そんな福島に、1997年、日本サッカー界初のナショナルトレーニングセンター、Jヴィレッジが開設された。

ここから、福島から育った若者たちが、日の丸を背負い、世界に飛び出して行く。Jリーグで活躍する、世界で活躍する、代表で活躍する若者たち、猛者たちが、ここから育っていく。旅立っていく。そして、また戻ってくる。

そんな場所が、日本にも誕生したのだ。夢は大きく膨らんだ。その大きく膨らんだ夢を東日本大震災が奪ってしまった。8年経った今も、被災された方たちは苦しんでいる。復興のために、たくさんの方たちが今も闘っている。東北の印象が強いが、他の地域も被災されている。関東地方の太平洋沿岸部、北海道も被災されている。

決して忘れてはならない。さらに福島は、原発事故が起こってしまった。先は見えない。誰も責任を取らない。誰も責任を取れない。被害はどんな単位でも表せない。しかし、福島の人たちは、ゆっくり、力強く、福島を立て直そうとしている。

それは、最高の場所への愛情「福島愛」である。福島の景色は素晴らしいし、福島の食べ物は美味しいし、福島の人はやさしい。そして、強い。福島は少しずつ回復している。

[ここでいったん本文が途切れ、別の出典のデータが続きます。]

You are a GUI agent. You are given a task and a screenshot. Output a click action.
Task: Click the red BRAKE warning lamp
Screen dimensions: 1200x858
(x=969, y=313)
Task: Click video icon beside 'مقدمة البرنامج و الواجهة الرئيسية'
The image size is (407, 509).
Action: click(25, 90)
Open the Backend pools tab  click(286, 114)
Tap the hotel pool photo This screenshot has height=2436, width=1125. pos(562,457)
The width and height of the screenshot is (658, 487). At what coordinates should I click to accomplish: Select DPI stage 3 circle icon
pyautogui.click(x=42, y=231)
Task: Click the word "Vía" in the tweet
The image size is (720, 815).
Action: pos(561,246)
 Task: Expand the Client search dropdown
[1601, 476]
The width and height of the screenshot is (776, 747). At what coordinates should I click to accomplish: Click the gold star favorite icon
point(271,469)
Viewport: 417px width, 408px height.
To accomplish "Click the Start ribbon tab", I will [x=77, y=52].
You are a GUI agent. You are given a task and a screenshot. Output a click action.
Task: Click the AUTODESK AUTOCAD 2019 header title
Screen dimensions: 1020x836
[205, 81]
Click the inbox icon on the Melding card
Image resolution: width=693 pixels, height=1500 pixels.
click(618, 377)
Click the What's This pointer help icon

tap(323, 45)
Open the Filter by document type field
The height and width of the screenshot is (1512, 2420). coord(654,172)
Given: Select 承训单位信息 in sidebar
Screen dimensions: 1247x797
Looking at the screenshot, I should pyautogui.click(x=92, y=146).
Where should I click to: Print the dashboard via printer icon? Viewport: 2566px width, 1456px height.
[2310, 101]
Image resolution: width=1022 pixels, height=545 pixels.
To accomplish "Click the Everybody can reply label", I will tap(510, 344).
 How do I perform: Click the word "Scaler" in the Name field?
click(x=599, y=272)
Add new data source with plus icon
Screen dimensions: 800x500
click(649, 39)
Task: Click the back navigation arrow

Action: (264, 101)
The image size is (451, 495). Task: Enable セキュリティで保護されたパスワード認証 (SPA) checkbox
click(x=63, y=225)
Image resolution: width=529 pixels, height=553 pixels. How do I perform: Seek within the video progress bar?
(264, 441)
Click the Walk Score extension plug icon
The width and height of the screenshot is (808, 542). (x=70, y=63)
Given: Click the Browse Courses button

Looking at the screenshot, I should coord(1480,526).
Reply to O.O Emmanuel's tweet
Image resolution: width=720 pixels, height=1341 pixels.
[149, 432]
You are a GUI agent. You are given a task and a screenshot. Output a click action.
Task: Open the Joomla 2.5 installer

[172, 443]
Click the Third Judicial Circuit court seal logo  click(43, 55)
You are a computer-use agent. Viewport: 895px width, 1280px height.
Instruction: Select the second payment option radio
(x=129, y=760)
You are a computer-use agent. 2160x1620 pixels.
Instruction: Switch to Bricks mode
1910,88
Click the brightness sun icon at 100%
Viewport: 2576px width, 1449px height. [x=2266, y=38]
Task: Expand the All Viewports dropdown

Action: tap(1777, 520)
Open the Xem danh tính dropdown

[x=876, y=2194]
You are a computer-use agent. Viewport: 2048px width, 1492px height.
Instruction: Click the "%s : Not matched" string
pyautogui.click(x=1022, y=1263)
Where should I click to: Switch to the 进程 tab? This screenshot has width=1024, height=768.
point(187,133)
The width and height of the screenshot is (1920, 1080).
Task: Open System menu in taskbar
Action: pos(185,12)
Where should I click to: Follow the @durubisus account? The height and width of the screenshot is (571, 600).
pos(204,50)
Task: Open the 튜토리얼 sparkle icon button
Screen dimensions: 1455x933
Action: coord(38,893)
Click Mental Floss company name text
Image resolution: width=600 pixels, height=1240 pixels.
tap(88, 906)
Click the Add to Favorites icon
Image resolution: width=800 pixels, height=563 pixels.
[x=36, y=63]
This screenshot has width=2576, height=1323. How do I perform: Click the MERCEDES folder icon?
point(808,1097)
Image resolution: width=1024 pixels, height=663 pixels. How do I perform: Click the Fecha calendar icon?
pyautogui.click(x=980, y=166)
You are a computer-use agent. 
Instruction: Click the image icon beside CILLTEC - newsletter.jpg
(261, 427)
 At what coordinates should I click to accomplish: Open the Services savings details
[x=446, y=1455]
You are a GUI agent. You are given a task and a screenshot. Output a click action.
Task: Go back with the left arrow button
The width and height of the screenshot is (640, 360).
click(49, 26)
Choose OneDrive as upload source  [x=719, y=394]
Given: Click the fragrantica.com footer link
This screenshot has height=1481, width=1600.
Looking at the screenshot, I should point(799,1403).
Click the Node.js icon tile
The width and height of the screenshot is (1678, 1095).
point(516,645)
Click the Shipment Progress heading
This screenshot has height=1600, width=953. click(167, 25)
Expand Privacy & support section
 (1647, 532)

日本サッカーの夢の場所、Jヴィレッジは、震災後、復興のための施設に変わっていた。だが今年、そのJヴィレッジは復活した。それは、福島の復活の、復興の明かりの一つでもある。来年は東京オリンピック、パラリンピックが開催される。

それに合わせて日本中のインフラが整備されている。2019年に、日本でラグビーのワールドカップも開催される。アルゼンチン代表が、福島を、Jヴィレッジの施設を使ってくれるそうだ。

2002年日韓ワールドカップの時に、サッカーのアルゼンチン代表が使ってくれた縁があってのことだ。どんなに日本が世界に向けて、福島は安全ですとアナウンスしても、それを信じてもらうことは難しい。だが、ラグビーのアルゼンチン代表が、震災後の、福島の施設を使ってくれる。

アルゼンチン代表の戦う姿が、福島の安全を世界に知らしめてくれる。アルゼンチンの勇気と信頼には、心から感謝するしかない。私は、ラグビーのワールドカップでは、日本とアルゼンチンを中心に観戦する。

日本人すべてがそうすべきだ。

今は、なでしこが、Jヴィレッジを利用している。今年は、女子のワールドカップも控えている。高倉監督も福島の出身だ。これからJヴィレッジは当たり前に使われていく。

当たり前に使われて、当たり前に選手が育ち、当たり前に人が集まる。福島に当たり前が戻ってくるのだ。

何故なら、福島が素晴らしいのは、当たり前だからだ。